- **EXERCISE INSTRUCTIONS**: Take the entries below and print, exactly, the stretch from the line containing "Select the StateDB" through the line containing "Task: Open help via the sidebar question icon", both included.

- **SUPPLIED RECORDS**:

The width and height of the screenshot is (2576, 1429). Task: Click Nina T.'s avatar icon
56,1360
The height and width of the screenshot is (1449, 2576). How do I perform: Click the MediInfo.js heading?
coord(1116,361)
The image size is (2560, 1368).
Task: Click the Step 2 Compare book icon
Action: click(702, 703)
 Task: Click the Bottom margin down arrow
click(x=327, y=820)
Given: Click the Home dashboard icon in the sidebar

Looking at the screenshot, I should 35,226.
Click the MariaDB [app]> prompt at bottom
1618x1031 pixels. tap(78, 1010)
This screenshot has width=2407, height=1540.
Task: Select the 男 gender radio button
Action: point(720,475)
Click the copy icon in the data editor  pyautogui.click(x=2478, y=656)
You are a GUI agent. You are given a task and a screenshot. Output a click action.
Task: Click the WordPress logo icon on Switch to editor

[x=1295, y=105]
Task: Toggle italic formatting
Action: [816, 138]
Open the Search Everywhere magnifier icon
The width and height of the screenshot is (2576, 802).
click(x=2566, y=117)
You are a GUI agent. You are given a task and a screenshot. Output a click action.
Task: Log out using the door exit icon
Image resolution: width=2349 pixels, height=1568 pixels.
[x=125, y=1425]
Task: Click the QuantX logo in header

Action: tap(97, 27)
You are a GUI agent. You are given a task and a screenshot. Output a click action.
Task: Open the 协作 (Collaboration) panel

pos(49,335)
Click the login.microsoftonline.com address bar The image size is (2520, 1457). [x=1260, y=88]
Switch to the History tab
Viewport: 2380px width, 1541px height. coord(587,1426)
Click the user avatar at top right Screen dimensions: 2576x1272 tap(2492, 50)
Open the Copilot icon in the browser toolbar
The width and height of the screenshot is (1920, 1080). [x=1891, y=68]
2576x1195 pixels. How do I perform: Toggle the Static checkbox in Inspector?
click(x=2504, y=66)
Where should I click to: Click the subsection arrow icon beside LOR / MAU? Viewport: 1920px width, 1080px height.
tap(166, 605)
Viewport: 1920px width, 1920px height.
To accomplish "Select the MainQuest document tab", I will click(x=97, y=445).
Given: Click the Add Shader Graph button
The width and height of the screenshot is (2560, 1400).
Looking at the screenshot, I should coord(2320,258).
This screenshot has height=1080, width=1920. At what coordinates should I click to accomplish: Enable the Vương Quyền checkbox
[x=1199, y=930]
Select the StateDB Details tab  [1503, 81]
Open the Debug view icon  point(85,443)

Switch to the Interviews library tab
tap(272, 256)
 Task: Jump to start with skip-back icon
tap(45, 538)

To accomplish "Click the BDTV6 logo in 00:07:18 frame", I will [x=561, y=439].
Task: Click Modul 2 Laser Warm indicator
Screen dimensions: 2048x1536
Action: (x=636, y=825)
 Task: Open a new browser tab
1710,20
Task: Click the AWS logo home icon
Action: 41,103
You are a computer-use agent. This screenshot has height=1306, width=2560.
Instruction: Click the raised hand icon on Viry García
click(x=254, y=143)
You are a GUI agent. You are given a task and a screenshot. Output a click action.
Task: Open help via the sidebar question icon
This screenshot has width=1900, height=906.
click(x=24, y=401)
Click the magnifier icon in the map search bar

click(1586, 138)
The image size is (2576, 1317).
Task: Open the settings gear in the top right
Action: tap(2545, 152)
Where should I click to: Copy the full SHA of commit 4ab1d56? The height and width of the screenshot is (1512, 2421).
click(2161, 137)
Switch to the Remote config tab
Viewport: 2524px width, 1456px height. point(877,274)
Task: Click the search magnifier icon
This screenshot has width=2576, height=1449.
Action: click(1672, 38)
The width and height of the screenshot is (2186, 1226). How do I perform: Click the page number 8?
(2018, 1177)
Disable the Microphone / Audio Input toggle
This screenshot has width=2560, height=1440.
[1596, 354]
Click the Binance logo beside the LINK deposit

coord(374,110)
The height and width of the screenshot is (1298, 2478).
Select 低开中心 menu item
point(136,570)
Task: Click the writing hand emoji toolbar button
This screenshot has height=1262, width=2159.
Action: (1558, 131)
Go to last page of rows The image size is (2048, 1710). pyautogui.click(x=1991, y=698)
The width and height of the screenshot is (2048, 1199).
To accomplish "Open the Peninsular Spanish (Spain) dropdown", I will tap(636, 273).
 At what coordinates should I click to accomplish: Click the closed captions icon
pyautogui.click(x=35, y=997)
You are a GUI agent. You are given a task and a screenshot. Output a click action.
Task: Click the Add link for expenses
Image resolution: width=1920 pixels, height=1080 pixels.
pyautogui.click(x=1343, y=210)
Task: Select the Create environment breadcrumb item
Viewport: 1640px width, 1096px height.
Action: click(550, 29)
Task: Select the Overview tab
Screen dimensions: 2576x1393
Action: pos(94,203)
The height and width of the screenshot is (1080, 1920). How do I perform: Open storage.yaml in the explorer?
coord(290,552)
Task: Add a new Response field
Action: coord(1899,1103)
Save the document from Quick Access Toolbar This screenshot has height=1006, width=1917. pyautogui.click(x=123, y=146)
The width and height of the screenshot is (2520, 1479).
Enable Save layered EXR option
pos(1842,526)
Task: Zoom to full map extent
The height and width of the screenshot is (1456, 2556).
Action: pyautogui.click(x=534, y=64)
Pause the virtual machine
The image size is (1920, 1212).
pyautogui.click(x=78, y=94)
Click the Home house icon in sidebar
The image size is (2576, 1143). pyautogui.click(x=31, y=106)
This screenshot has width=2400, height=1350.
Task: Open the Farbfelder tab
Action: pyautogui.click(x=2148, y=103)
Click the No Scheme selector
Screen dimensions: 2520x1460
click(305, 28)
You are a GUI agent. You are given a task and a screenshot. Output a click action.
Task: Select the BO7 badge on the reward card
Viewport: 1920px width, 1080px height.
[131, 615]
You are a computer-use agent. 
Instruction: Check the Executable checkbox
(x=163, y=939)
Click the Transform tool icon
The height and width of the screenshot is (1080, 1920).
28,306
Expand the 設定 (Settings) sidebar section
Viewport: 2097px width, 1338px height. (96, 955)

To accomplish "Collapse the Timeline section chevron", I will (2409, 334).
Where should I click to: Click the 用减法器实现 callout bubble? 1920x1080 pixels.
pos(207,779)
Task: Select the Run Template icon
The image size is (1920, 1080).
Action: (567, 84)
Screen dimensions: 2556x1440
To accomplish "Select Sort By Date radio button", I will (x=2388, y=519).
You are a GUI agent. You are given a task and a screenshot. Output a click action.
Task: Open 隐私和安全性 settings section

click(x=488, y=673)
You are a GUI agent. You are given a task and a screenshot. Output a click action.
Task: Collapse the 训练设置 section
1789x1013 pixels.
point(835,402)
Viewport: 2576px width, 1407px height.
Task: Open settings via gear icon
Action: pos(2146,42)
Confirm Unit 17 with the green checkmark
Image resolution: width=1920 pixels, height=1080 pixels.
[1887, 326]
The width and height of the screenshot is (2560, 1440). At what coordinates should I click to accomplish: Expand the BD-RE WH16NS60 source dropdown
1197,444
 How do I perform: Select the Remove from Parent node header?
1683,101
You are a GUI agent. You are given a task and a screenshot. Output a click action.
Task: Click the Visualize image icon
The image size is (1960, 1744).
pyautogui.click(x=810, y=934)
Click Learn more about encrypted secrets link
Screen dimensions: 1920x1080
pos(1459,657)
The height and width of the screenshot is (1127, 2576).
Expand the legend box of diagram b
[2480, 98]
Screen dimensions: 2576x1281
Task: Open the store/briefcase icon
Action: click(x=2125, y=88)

- **RESPONSE**:
Select the StateDB Details tab  [1503, 81]
Open the Debug view icon  point(85,443)

Switch to the Interviews library tab
tap(272, 256)
 Task: Jump to start with skip-back icon
tap(45, 538)

To accomplish "Click the BDTV6 logo in 00:07:18 frame", I will [x=561, y=439].
Task: Click Modul 2 Laser Warm indicator
Screen dimensions: 2048x1536
Action: (x=636, y=825)
 Task: Open a new browser tab
1710,20
Task: Click the AWS logo home icon
Action: 41,103
You are a computer-use agent. This screenshot has height=1306, width=2560.
Instruction: Click the raised hand icon on Viry García
click(x=254, y=143)
You are a GUI agent. You are given a task and a screenshot. Output a click action.
Task: Open help via the sidebar question icon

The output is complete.